> [DIRECTIONS FOR THIS TASK]: The records that follow are to be repeated without alteration.

> [DATA TO EXAMINE]:
+--
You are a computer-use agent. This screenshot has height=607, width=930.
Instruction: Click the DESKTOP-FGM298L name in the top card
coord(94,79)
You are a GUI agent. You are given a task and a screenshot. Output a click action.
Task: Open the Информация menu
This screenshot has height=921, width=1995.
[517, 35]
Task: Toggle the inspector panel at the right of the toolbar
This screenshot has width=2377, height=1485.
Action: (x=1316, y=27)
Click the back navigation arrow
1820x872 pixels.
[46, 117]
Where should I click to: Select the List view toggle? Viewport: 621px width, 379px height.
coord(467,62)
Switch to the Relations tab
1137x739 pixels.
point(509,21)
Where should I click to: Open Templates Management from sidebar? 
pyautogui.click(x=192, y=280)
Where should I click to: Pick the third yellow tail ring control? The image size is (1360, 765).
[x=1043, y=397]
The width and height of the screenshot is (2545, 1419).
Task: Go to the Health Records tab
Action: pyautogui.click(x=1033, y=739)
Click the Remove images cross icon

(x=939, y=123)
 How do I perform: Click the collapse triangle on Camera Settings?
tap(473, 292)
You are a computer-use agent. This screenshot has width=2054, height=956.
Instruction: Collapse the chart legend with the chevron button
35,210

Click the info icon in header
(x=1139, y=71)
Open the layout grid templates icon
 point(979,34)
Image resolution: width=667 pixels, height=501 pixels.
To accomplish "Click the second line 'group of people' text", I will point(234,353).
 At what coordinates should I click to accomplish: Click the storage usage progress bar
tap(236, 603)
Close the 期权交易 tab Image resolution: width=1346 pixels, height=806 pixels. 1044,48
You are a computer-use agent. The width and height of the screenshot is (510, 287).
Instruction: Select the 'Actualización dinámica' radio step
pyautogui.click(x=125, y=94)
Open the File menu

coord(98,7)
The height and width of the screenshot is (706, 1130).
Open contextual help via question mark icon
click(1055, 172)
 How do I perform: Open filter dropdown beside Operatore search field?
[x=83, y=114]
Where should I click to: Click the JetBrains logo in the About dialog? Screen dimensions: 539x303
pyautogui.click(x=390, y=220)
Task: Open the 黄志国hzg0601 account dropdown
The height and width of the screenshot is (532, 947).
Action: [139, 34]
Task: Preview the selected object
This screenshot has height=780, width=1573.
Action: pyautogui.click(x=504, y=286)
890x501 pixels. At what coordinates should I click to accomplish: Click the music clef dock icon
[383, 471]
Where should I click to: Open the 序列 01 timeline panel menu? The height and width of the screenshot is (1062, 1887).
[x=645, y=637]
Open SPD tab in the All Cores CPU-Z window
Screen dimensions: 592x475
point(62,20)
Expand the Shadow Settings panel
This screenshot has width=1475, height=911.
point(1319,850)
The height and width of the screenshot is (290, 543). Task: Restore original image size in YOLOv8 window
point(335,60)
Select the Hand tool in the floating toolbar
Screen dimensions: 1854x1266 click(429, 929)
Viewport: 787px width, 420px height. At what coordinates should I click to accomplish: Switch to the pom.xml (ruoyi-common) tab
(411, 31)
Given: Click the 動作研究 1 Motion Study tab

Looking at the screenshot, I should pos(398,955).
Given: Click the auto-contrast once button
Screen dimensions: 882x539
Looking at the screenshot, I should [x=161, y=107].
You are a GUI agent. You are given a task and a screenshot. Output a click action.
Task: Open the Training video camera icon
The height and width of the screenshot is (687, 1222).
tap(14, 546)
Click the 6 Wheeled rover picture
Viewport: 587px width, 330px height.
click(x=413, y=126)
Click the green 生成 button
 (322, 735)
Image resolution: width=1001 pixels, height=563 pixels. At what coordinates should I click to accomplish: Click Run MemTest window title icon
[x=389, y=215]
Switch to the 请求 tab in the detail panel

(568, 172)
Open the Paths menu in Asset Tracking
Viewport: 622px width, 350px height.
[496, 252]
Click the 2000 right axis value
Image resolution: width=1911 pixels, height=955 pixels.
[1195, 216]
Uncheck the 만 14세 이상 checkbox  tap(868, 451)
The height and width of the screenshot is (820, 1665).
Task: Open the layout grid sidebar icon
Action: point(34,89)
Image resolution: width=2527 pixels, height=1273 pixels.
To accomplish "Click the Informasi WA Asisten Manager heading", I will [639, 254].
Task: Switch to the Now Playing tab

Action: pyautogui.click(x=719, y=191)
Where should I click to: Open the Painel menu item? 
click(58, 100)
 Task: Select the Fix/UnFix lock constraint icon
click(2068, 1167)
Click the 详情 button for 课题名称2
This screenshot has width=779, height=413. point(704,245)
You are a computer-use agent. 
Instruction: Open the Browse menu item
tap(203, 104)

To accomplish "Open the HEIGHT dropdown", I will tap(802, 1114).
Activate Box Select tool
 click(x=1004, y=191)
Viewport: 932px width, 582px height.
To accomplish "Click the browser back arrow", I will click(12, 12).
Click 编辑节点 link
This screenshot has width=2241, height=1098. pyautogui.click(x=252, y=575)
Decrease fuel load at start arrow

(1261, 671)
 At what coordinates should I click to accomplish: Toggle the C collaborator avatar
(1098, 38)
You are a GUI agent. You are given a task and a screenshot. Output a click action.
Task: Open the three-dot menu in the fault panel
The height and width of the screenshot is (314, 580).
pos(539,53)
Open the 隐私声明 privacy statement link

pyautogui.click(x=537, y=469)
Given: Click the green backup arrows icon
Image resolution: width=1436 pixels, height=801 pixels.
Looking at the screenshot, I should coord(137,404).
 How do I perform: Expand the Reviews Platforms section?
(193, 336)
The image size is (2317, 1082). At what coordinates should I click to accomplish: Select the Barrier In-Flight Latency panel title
+--
> [EXERCISE RESPONSE]:
You are a computer-use agent. This screenshot has height=607, width=930.
Instruction: Click the DESKTOP-FGM298L name in the top card
coord(94,79)
You are a GUI agent. You are given a task and a screenshot. Output a click action.
Task: Open the Информация menu
This screenshot has height=921, width=1995.
[517, 35]
Task: Toggle the inspector panel at the right of the toolbar
This screenshot has width=2377, height=1485.
Action: (x=1316, y=27)
Click the back navigation arrow
1820x872 pixels.
[46, 117]
Where should I click to: Select the List view toggle? Viewport: 621px width, 379px height.
coord(467,62)
Switch to the Relations tab
1137x739 pixels.
point(509,21)
Where should I click to: Open Templates Management from sidebar? 
pyautogui.click(x=192, y=280)
Where should I click to: Pick the third yellow tail ring control? The image size is (1360, 765).
[x=1043, y=397]
The width and height of the screenshot is (2545, 1419).
Task: Go to the Health Records tab
Action: pyautogui.click(x=1033, y=739)
Click the Remove images cross icon

(x=939, y=123)
 How do I perform: Click the collapse triangle on Camera Settings?
tap(473, 292)
You are a computer-use agent. This screenshot has width=2054, height=956.
Instruction: Collapse the chart legend with the chevron button
35,210

Click the info icon in header
(x=1139, y=71)
Open the layout grid templates icon
 point(979,34)
Image resolution: width=667 pixels, height=501 pixels.
To accomplish "Click the second line 'group of people' text", I will point(234,353).
 At what coordinates should I click to accomplish: Click the storage usage progress bar
tap(236, 603)
Close the 期权交易 tab Image resolution: width=1346 pixels, height=806 pixels. 1044,48
You are a computer-use agent. The width and height of the screenshot is (510, 287).
Instruction: Select the 'Actualización dinámica' radio step
pyautogui.click(x=125, y=94)
Open the File menu

coord(98,7)
The height and width of the screenshot is (706, 1130).
Open contextual help via question mark icon
click(1055, 172)
 How do I perform: Open filter dropdown beside Operatore search field?
[x=83, y=114]
Where should I click to: Click the JetBrains logo in the About dialog? Screen dimensions: 539x303
pyautogui.click(x=390, y=220)
Task: Open the 黄志国hzg0601 account dropdown
The height and width of the screenshot is (532, 947).
Action: [139, 34]
Task: Preview the selected object
This screenshot has height=780, width=1573.
Action: pyautogui.click(x=504, y=286)
890x501 pixels. At what coordinates should I click to accomplish: Click the music clef dock icon
[383, 471]
Where should I click to: Open the 序列 01 timeline panel menu? The height and width of the screenshot is (1062, 1887).
[x=645, y=637]
Open SPD tab in the All Cores CPU-Z window
Screen dimensions: 592x475
point(62,20)
Expand the Shadow Settings panel
This screenshot has width=1475, height=911.
point(1319,850)
The height and width of the screenshot is (290, 543). Task: Restore original image size in YOLOv8 window
point(335,60)
Select the Hand tool in the floating toolbar
Screen dimensions: 1854x1266 click(429, 929)
Viewport: 787px width, 420px height. At what coordinates should I click to accomplish: Switch to the pom.xml (ruoyi-common) tab
(411, 31)
Given: Click the 動作研究 1 Motion Study tab

Looking at the screenshot, I should pos(398,955).
Given: Click the auto-contrast once button
Screen dimensions: 882x539
Looking at the screenshot, I should [x=161, y=107].
You are a GUI agent. You are given a task and a screenshot. Output a click action.
Task: Open the Training video camera icon
The height and width of the screenshot is (687, 1222).
tap(14, 546)
Click the 6 Wheeled rover picture
Viewport: 587px width, 330px height.
click(x=413, y=126)
Click the green 生成 button
 (322, 735)
Image resolution: width=1001 pixels, height=563 pixels. At what coordinates should I click to accomplish: Click Run MemTest window title icon
[x=389, y=215]
Switch to the 请求 tab in the detail panel

(568, 172)
Open the Paths menu in Asset Tracking
Viewport: 622px width, 350px height.
[496, 252]
Click the 2000 right axis value
Image resolution: width=1911 pixels, height=955 pixels.
[1195, 216]
Uncheck the 만 14세 이상 checkbox  tap(868, 451)
The height and width of the screenshot is (820, 1665).
Task: Open the layout grid sidebar icon
Action: point(34,89)
Image resolution: width=2527 pixels, height=1273 pixels.
To accomplish "Click the Informasi WA Asisten Manager heading", I will [639, 254].
Task: Switch to the Now Playing tab

Action: pyautogui.click(x=719, y=191)
Where should I click to: Open the Painel menu item? 
click(58, 100)
 Task: Select the Fix/UnFix lock constraint icon
click(2068, 1167)
Click the 详情 button for 课题名称2
This screenshot has width=779, height=413. point(704,245)
You are a computer-use agent. 
Instruction: Open the Browse menu item
tap(203, 104)

To accomplish "Open the HEIGHT dropdown", I will tap(802, 1114).
Activate Box Select tool
 click(x=1004, y=191)
Viewport: 932px width, 582px height.
To accomplish "Click the browser back arrow", I will click(12, 12).
Click 编辑节点 link
This screenshot has width=2241, height=1098. pyautogui.click(x=252, y=575)
Decrease fuel load at start arrow

(1261, 671)
 At what coordinates should I click to accomplish: Toggle the C collaborator avatar
(1098, 38)
You are a GUI agent. You are given a task and a screenshot. Output a click action.
Task: Open the three-dot menu in the fault panel
The height and width of the screenshot is (314, 580).
pos(539,53)
Open the 隐私声明 privacy statement link

pyautogui.click(x=537, y=469)
Given: Click the green backup arrows icon
Image resolution: width=1436 pixels, height=801 pixels.
Looking at the screenshot, I should coord(137,404).
 How do I perform: Expand the Reviews Platforms section?
(193, 336)
The image size is (2317, 1082). At what coordinates should I click to accomplish: Select the Barrier In-Flight Latency panel title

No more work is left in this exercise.